The Cinema Is Dead, Long Live the Movie

It's funny how, ten years on, Jonathan Rosenbaum's "Goodbye Cinema, Hello Cinephilia" can feel paradoxically quite so quaint and so relevant. On the one hand, Rosenbaum's allowance that "cinema" might not necessitate a theatrical setting now seems, with the benefit of hindsight, faintly dithering; on the other hand, his "daring" suggestion that "cinema is that indeterminate space and activity where we find our cinephilia stimulated, gratified, and even expanded" is as solid and all-encompassing a definition for the current, varied state of cinematic experience as any.

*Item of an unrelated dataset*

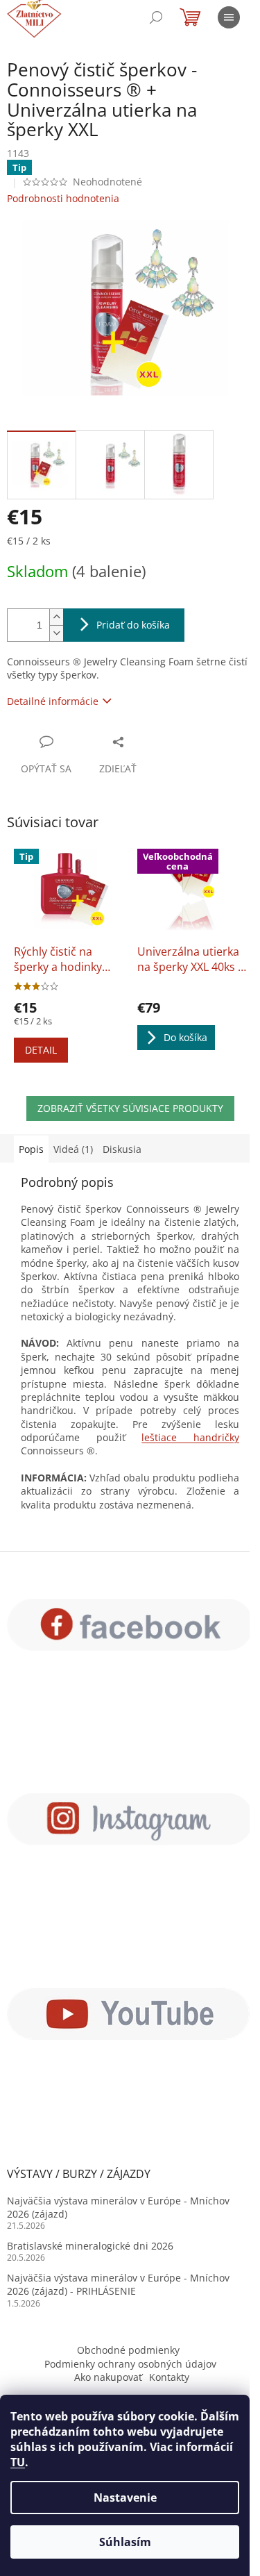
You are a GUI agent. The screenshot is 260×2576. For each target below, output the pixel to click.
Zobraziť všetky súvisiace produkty (130, 1108)
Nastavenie (125, 2497)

Reading Rosenbaum engage with these semantics, it made me think of another word that has a similar sort of awkward timelessness to it: "movie." The word conjures up an outdated vocabulary ("talkie," "motion picture," etc.) but what it really means - moving images - is a suitably broad way to quickly refer to the broad range of film, video, and digital content we are now able to consume. There's a reason the program many of us belong to is called Moving Image Archiving and Preservation. So why don't we call it Movie Archiving and Preservation? Does "movie" have too strong connotations for low art and popular consumption?

Personally I think the word provides a solution for Rosenbaum's question of "what is cinema?" It's movies. Eliminate the questions of "cinema" as art or not ("French" or not), as theatrical experience or not, as agent of Stalinist total culture or not (really, don't get me started on that comparison). Cinema may be an indeterminate space, but movies are the thing I can point to that stimulate, gratify, and even expand my cinephilia.